#### EXERCISE DIRECTIONS
Your job is to copy the lines from the material that include "width".
EXCERPTED RECORDS: Begin
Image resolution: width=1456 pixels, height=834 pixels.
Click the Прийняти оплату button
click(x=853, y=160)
EXCERPTED RECORDS: End
EXCERPTED RECORDS: Begin
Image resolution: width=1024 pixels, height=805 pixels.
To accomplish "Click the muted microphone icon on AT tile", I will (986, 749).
EXCERPTED RECORDS: End
#### TASK OUTPUT
Image resolution: width=1456 pixels, height=834 pixels.
Image resolution: width=1024 pixels, height=805 pixels.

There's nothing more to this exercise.